## Saved data entries:
--*--
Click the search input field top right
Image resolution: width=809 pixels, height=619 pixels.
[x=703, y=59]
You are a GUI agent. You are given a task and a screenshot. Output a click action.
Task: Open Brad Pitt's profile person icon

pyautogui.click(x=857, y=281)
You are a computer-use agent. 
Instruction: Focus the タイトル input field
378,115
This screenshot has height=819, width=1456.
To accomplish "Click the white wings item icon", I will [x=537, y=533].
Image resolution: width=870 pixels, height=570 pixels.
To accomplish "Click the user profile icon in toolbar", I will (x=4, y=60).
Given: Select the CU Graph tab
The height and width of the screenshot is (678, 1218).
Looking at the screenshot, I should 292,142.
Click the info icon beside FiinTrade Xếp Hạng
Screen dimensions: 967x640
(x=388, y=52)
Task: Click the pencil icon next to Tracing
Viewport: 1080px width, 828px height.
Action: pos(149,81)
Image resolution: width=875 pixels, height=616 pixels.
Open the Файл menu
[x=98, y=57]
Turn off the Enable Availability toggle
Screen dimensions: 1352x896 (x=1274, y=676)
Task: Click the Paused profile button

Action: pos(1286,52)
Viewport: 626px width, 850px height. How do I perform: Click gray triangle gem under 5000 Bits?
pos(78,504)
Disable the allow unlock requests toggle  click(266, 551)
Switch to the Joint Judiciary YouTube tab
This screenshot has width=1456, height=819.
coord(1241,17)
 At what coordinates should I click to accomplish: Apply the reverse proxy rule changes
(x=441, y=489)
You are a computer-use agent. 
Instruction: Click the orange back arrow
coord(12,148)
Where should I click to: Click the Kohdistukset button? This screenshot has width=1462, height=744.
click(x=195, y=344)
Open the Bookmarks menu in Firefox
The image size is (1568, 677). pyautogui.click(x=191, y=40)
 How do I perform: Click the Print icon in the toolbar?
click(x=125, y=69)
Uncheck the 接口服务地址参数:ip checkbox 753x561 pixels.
--*--
## Exercise description:
Rewrite every line of the listing above, swapping "toggle" for "switch" wherever it occurs and leaving everything else untouched.

## Result of this exercise:
Click the search input field top right
Image resolution: width=809 pixels, height=619 pixels.
[x=703, y=59]
You are a GUI agent. You are given a task and a screenshot. Output a click action.
Task: Open Brad Pitt's profile person icon

pyautogui.click(x=857, y=281)
You are a computer-use agent. 
Instruction: Focus the タイトル input field
378,115
This screenshot has height=819, width=1456.
To accomplish "Click the white wings item icon", I will [x=537, y=533].
Image resolution: width=870 pixels, height=570 pixels.
To accomplish "Click the user profile icon in toolbar", I will (x=4, y=60).
Given: Select the CU Graph tab
The height and width of the screenshot is (678, 1218).
Looking at the screenshot, I should 292,142.
Click the info icon beside FiinTrade Xếp Hạng
Screen dimensions: 967x640
(x=388, y=52)
Task: Click the pencil icon next to Tracing
Viewport: 1080px width, 828px height.
Action: pos(149,81)
Image resolution: width=875 pixels, height=616 pixels.
Open the Файл menu
[x=98, y=57]
Turn off the Enable Availability switch
Screen dimensions: 1352x896 (x=1274, y=676)
Task: Click the Paused profile button

Action: pos(1286,52)
Viewport: 626px width, 850px height. How do I perform: Click gray triangle gem under 5000 Bits?
pos(78,504)
Disable the allow unlock requests switch  click(266, 551)
Switch to the Joint Judiciary YouTube tab
This screenshot has width=1456, height=819.
coord(1241,17)
 At what coordinates should I click to accomplish: Apply the reverse proxy rule changes
(x=441, y=489)
You are a computer-use agent. 
Instruction: Click the orange back arrow
coord(12,148)
Where should I click to: Click the Kohdistukset button? This screenshot has width=1462, height=744.
click(x=195, y=344)
Open the Bookmarks menu in Firefox
The image size is (1568, 677). pyautogui.click(x=191, y=40)
 How do I perform: Click the Print icon in the toolbar?
click(x=125, y=69)
Uncheck the 接口服务地址参数:ip checkbox 753x561 pixels.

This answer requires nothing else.